708 Quantification of Methane Emission Rates from Unconventional Natural Gas Completion Activities

Wednesday, 13 January 2016
Andrea Clements, Colorado State University, Fort Collins, CO; and L. P. MacDonald, A. Hecobian, K. Shonkwiler, B. Wells, Y. Zhou, Y. Desyaterik, J. M. Ham, J. R. Pierce, and J. L. Collett Jr.

Increased oil and natural gas development in the United States has spurred concern about methane leak rates and their impact on global climate change. These concerns have fostered research efforts focused on quantifying methane emission rates. Much of the initial work has focused on basin-wide emission estimates giving an average leak rate per well or component-based emission estimates which can be scaled up to well pad leak rates.

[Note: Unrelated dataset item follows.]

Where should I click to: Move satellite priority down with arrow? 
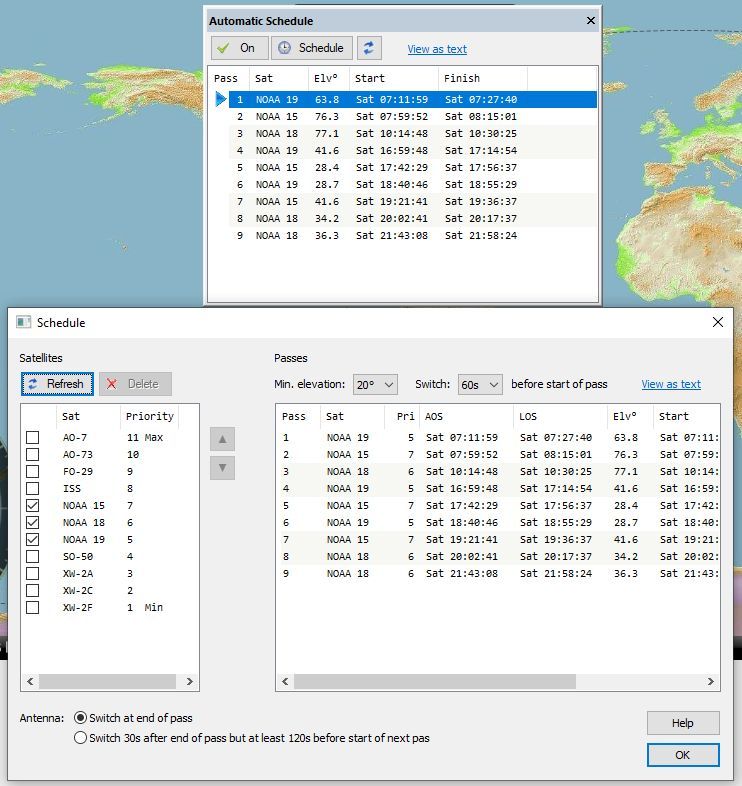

In an effort to directly measure and quantify the variability of methane emission rates from development and completion activities, rates were quantified for a number of new unconventional natural gas wells in Garfield County, CO between 2013 and 2015. This work focused on the development and completion portion of new well construction which has a short duration when compared to the production lifetime of a well. Emission rates from such operations are not yet well quantified but have been hypothesized to be much greater than emission rates from producing wells. The project included measurements at a number of different geographic locations in partnership with three of the largest operators working with a number of different subcontractors and various emission controls within a region producing mainly dry natural gas from tight sand formations. Methane emission rates were measured from drilling, fracking, flowback, and simultaneous operations using the tracer ratio method. Rates varied by several orders of magnitude within operational categories with flowback showing the highest overall emission rates measured.